======== Text for analysis ========
Claerbaut v. East Long Island Hospital

—In a medical malpractice action, the plaintiff appeals from (1) an order of the Supreme Court, Suffolk County (Doyle, J.), dated October 25, 1984, which, after a hearing, granted the defendant Heilman’s motion to dismiss the complaint, insofar as it is asserted against him, and (2) a judgment of the same court, entered November 29, 1984, thereon.

Appeal from the order dated October 25, 1984 dismissed (see, Matter of Aho, 39 NY2d 241, 248). The issues raised on the appeal from the order are brought up for review and have been considered on the appeal from the judgment (CPLR 5501 [a] [1]).

Judgment affirmed.

The defendant Hellman is awarded one bill of costs.

The defendant Hellman moved to dismiss the complaint insofar as it is asserted against him on the ground, inter alia, of lack of personal jurisdiction over him (see, CPLR 3211 [a] [8]). The facts upon which our determination is based are not in dispute. A process server attempted to serve a summons and complaint on the plaintiff’s behalf upon the defendant Hellman at his office on Friday, November 26, 1976, the day after Thanksgiving. The affidavit of service reveals three attempts on that date before the process server resorted to substituted personal service at noon (see, CPLR 308 [4] [i.e., the so-called nail and mail provision]).
======== Material shown ========
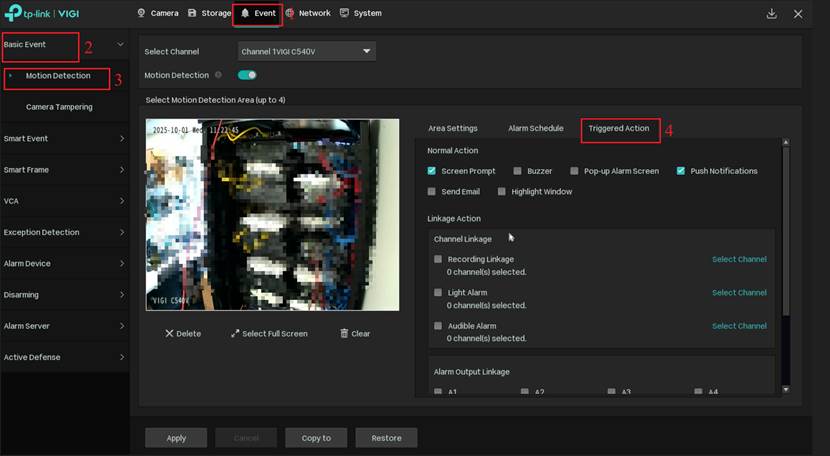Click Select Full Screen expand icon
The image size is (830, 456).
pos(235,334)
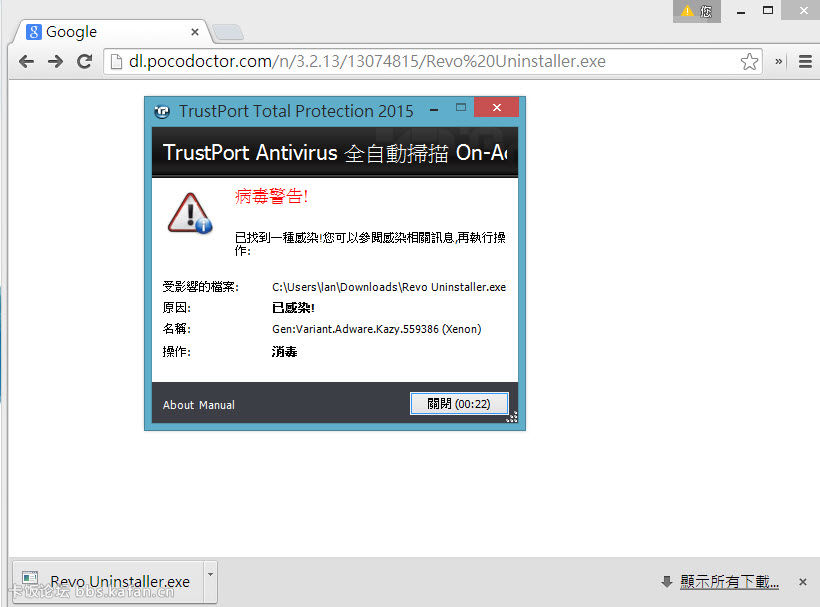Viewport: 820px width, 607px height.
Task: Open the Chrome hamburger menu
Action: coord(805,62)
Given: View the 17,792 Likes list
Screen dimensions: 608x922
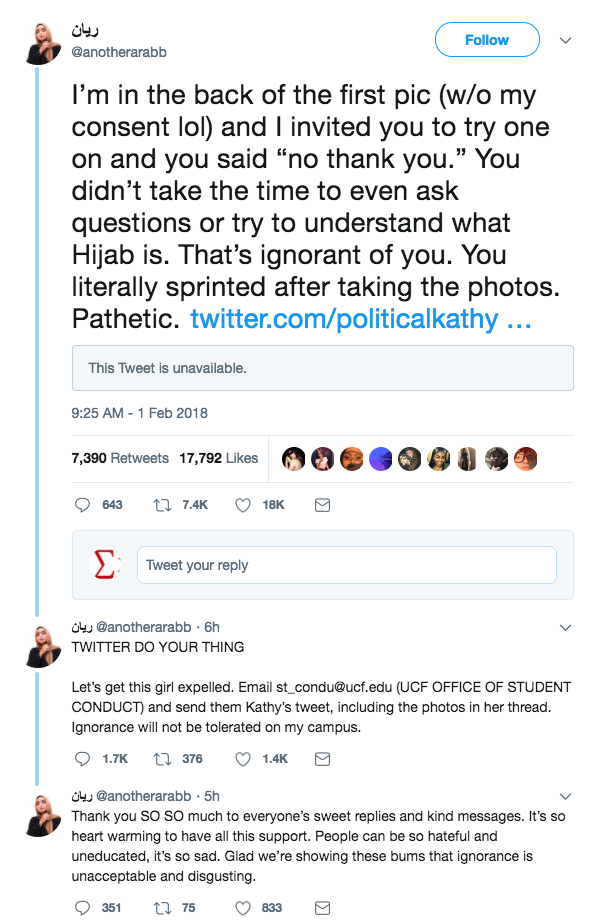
========
• [Exercise directions]
Using the court decision, answer these questions:
1. Which court issued the order and judgment under appeal?
2. What was the outcome of the appeal from the judgment?
3. How many attempts at service does the affidavit of service report before the process server turned to substituted personal service?
The items have no connection to the court decision.

• [Exercise solution]
1. The Supreme Court, Suffolk County.
2. The judgment was affirmed.
3. Three.